Print the records below exactly, leaving out nothing.
*** Data extracts ***
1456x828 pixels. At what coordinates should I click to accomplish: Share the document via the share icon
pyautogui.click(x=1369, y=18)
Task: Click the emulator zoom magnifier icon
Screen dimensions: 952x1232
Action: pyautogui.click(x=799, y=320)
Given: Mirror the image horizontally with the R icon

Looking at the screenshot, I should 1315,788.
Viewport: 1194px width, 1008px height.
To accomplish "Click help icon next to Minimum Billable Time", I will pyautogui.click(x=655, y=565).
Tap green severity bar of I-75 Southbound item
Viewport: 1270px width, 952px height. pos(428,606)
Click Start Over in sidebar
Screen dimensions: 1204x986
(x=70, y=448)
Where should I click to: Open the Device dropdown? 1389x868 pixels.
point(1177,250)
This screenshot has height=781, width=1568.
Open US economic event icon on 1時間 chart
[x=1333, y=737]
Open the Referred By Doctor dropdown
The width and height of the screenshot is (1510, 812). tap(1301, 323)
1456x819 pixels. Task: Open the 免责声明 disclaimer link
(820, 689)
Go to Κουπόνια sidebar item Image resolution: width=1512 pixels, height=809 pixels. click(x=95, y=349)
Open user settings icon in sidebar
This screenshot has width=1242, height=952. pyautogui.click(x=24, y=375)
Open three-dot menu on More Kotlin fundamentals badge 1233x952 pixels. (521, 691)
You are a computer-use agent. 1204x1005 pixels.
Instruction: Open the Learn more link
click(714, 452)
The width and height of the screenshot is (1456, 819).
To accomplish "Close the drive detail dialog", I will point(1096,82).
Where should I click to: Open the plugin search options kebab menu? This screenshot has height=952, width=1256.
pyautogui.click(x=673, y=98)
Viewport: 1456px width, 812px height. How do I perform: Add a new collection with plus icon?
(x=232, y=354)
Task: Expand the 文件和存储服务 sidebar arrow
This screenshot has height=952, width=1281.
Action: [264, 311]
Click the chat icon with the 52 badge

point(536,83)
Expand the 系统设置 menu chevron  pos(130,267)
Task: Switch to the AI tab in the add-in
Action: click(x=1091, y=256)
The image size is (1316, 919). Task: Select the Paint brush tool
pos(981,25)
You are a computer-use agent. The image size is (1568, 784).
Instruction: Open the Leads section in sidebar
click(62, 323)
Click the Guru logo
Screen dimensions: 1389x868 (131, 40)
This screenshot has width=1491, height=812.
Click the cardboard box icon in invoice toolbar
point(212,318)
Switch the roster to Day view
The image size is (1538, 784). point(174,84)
*** End of Data extracts ***
Solution to the problem:
1456x828 pixels. At what coordinates should I click to accomplish: Share the document via the share icon
pyautogui.click(x=1369, y=18)
Task: Click the emulator zoom magnifier icon
Screen dimensions: 952x1232
Action: pyautogui.click(x=799, y=320)
Given: Mirror the image horizontally with the R icon

Looking at the screenshot, I should 1315,788.
Viewport: 1194px width, 1008px height.
To accomplish "Click help icon next to Minimum Billable Time", I will pyautogui.click(x=655, y=565).
Tap green severity bar of I-75 Southbound item
Viewport: 1270px width, 952px height. pos(428,606)
Click Start Over in sidebar
Screen dimensions: 1204x986
(x=70, y=448)
Where should I click to: Open the Device dropdown? 1389x868 pixels.
point(1177,250)
This screenshot has height=781, width=1568.
Open US economic event icon on 1時間 chart
[x=1333, y=737]
Open the Referred By Doctor dropdown
The width and height of the screenshot is (1510, 812). tap(1301, 323)
1456x819 pixels. Task: Open the 免责声明 disclaimer link
(820, 689)
Go to Κουπόνια sidebar item Image resolution: width=1512 pixels, height=809 pixels. click(x=95, y=349)
Open user settings icon in sidebar
This screenshot has width=1242, height=952. pyautogui.click(x=24, y=375)
Open three-dot menu on More Kotlin fundamentals badge 1233x952 pixels. (521, 691)
You are a computer-use agent. 1204x1005 pixels.
Instruction: Open the Learn more link
click(714, 452)
The width and height of the screenshot is (1456, 819).
To accomplish "Close the drive detail dialog", I will point(1096,82).
Where should I click to: Open the plugin search options kebab menu? This screenshot has height=952, width=1256.
pyautogui.click(x=673, y=98)
Viewport: 1456px width, 812px height. How do I perform: Add a new collection with plus icon?
(x=232, y=354)
Task: Expand the 文件和存储服务 sidebar arrow
This screenshot has height=952, width=1281.
Action: [264, 311]
Click the chat icon with the 52 badge

point(536,83)
Expand the 系统设置 menu chevron  pos(130,267)
Task: Switch to the AI tab in the add-in
Action: click(x=1091, y=256)
The image size is (1316, 919). Task: Select the Paint brush tool
pos(981,25)
You are a computer-use agent. The image size is (1568, 784).
Instruction: Open the Leads section in sidebar
click(62, 323)
Click the Guru logo
Screen dimensions: 1389x868 (131, 40)
This screenshot has width=1491, height=812.
Click the cardboard box icon in invoice toolbar
point(212,318)
Switch the roster to Day view
The image size is (1538, 784). point(174,84)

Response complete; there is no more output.